[Source data]

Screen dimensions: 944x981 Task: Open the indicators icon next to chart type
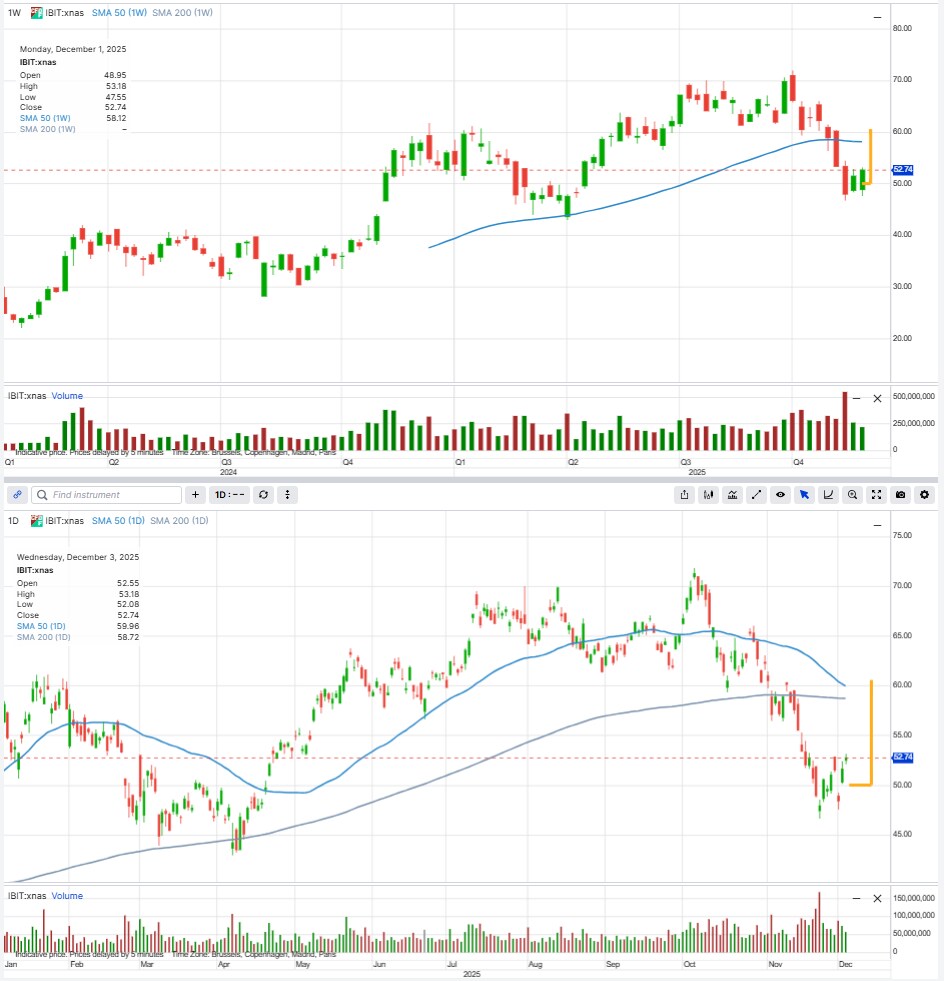coord(732,494)
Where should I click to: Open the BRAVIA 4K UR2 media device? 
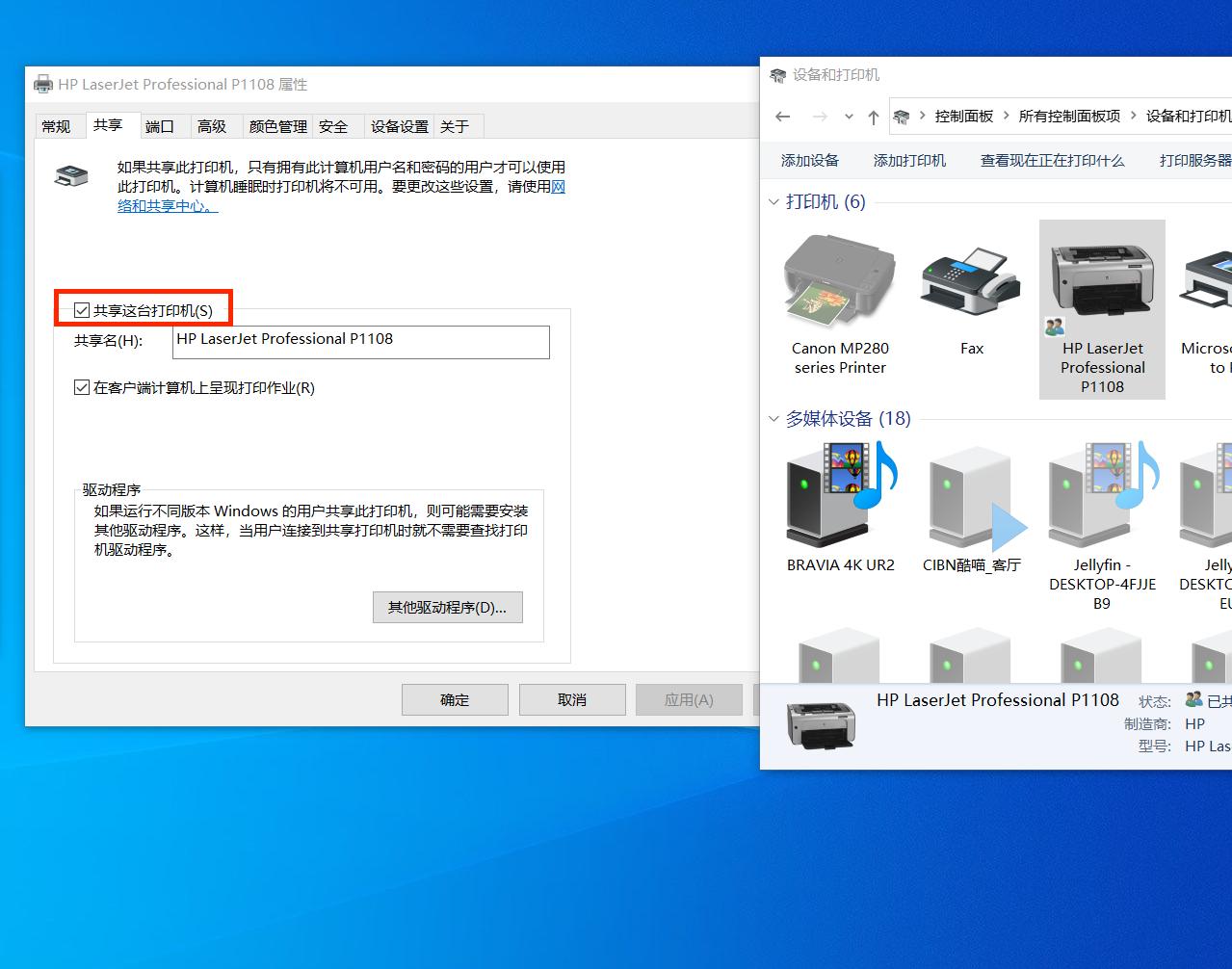pos(839,496)
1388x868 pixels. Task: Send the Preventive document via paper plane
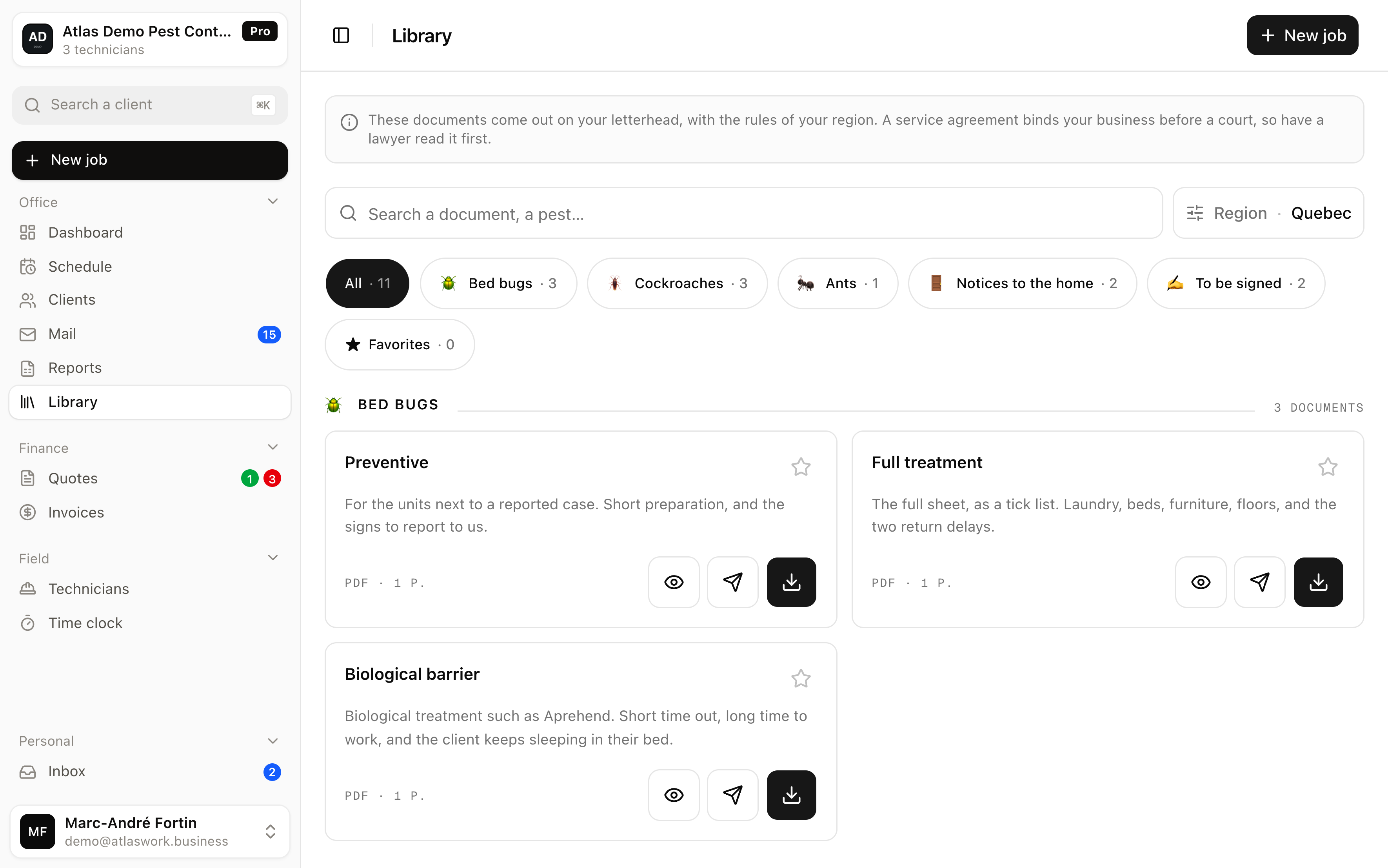tap(732, 582)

• _What needs to be done_:
Rewrite the rows above with "Task" replaced by "Instruction" everywhere it appears, changing nothing else. Omit the pictures from your answer.

• _Solution to the problem_:
Screen dimensions: 944x981 Instruction: Open the indicators icon next to chart type
coord(732,494)
Where should I click to: Open the BRAVIA 4K UR2 media device? 
pos(839,496)
1388x868 pixels. Instruction: Send the Preventive document via paper plane
tap(732, 582)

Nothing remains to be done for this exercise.